# [Work task]
Character for character, write out the data below.

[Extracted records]
====
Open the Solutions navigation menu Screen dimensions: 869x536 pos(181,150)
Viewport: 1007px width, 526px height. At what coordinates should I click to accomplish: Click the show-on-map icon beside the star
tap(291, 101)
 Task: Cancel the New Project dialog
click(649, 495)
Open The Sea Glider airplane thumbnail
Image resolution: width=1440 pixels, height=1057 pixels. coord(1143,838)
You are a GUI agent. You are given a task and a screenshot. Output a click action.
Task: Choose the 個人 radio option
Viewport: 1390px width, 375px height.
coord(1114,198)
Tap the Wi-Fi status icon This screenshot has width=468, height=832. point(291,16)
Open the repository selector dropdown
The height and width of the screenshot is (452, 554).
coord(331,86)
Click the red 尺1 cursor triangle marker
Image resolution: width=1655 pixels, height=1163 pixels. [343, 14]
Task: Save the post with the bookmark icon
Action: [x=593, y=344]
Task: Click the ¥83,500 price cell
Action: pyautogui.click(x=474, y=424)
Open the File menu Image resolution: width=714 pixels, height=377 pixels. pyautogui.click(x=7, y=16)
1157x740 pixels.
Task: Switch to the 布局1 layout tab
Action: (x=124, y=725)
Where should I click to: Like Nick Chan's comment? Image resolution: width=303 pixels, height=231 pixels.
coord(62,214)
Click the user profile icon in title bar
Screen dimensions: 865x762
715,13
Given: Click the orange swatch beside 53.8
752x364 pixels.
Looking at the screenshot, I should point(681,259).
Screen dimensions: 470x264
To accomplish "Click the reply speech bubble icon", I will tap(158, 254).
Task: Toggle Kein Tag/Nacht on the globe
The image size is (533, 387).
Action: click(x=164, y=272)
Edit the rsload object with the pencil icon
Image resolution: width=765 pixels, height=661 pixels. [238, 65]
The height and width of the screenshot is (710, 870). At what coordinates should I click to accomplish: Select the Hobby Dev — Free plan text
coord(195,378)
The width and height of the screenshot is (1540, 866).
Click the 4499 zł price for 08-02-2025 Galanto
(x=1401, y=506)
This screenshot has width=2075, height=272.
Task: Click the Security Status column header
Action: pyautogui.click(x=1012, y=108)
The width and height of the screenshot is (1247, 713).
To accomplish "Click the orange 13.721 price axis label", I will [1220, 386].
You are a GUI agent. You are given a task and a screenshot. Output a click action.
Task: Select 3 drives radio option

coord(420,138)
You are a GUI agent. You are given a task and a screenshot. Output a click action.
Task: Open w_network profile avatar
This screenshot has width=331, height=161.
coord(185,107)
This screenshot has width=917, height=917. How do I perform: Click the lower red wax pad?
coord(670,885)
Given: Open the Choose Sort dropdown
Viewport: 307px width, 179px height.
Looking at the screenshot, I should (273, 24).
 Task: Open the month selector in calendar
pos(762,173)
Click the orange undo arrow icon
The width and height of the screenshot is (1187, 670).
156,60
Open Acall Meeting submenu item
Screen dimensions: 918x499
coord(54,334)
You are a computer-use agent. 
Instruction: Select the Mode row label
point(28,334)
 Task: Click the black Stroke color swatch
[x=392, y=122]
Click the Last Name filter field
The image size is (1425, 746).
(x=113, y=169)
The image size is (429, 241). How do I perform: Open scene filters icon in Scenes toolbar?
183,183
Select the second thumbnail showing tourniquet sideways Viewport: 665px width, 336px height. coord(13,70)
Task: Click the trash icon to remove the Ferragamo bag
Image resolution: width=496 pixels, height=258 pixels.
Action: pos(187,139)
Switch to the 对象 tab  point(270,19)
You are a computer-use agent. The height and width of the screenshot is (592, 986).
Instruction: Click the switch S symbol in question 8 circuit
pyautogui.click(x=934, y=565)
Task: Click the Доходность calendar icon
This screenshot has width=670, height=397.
====
# [Answer space]
Open the Solutions navigation menu Screen dimensions: 869x536 pos(181,150)
Viewport: 1007px width, 526px height. At what coordinates should I click to accomplish: Click the show-on-map icon beside the star
tap(291, 101)
 Task: Cancel the New Project dialog
click(649, 495)
Open The Sea Glider airplane thumbnail
Image resolution: width=1440 pixels, height=1057 pixels. coord(1143,838)
You are a GUI agent. You are given a task and a screenshot. Output a click action.
Task: Choose the 個人 radio option
Viewport: 1390px width, 375px height.
coord(1114,198)
Tap the Wi-Fi status icon This screenshot has width=468, height=832. point(291,16)
Open the repository selector dropdown
The height and width of the screenshot is (452, 554).
coord(331,86)
Click the red 尺1 cursor triangle marker
Image resolution: width=1655 pixels, height=1163 pixels. [343, 14]
Task: Save the post with the bookmark icon
Action: [x=593, y=344]
Task: Click the ¥83,500 price cell
Action: pyautogui.click(x=474, y=424)
Open the File menu Image resolution: width=714 pixels, height=377 pixels. pyautogui.click(x=7, y=16)
1157x740 pixels.
Task: Switch to the 布局1 layout tab
Action: (x=124, y=725)
Where should I click to: Like Nick Chan's comment? Image resolution: width=303 pixels, height=231 pixels.
coord(62,214)
Click the user profile icon in title bar
Screen dimensions: 865x762
715,13
Given: Click the orange swatch beside 53.8
752x364 pixels.
Looking at the screenshot, I should point(681,259).
Screen dimensions: 470x264
To accomplish "Click the reply speech bubble icon", I will tap(158, 254).
Task: Toggle Kein Tag/Nacht on the globe
The image size is (533, 387).
Action: click(x=164, y=272)
Edit the rsload object with the pencil icon
Image resolution: width=765 pixels, height=661 pixels. [238, 65]
The height and width of the screenshot is (710, 870). At what coordinates should I click to accomplish: Select the Hobby Dev — Free plan text
coord(195,378)
The width and height of the screenshot is (1540, 866).
Click the 4499 zł price for 08-02-2025 Galanto
(x=1401, y=506)
This screenshot has width=2075, height=272.
Task: Click the Security Status column header
Action: pyautogui.click(x=1012, y=108)
The width and height of the screenshot is (1247, 713).
To accomplish "Click the orange 13.721 price axis label", I will [1220, 386].
You are a GUI agent. You are given a task and a screenshot. Output a click action.
Task: Select 3 drives radio option

coord(420,138)
You are a GUI agent. You are given a task and a screenshot. Output a click action.
Task: Open w_network profile avatar
This screenshot has width=331, height=161.
coord(185,107)
This screenshot has width=917, height=917. How do I perform: Click the lower red wax pad?
coord(670,885)
Given: Open the Choose Sort dropdown
Viewport: 307px width, 179px height.
Looking at the screenshot, I should (273, 24).
 Task: Open the month selector in calendar
pos(762,173)
Click the orange undo arrow icon
The width and height of the screenshot is (1187, 670).
156,60
Open Acall Meeting submenu item
Screen dimensions: 918x499
coord(54,334)
You are a computer-use agent. 
Instruction: Select the Mode row label
point(28,334)
 Task: Click the black Stroke color swatch
[x=392, y=122]
Click the Last Name filter field
The image size is (1425, 746).
(x=113, y=169)
The image size is (429, 241). How do I perform: Open scene filters icon in Scenes toolbar?
183,183
Select the second thumbnail showing tourniquet sideways Viewport: 665px width, 336px height. coord(13,70)
Task: Click the trash icon to remove the Ferragamo bag
Image resolution: width=496 pixels, height=258 pixels.
Action: pos(187,139)
Switch to the 对象 tab  point(270,19)
You are a computer-use agent. The height and width of the screenshot is (592, 986).
Instruction: Click the switch S symbol in question 8 circuit
pyautogui.click(x=934, y=565)
Task: Click the Доходность calendar icon
This screenshot has width=670, height=397.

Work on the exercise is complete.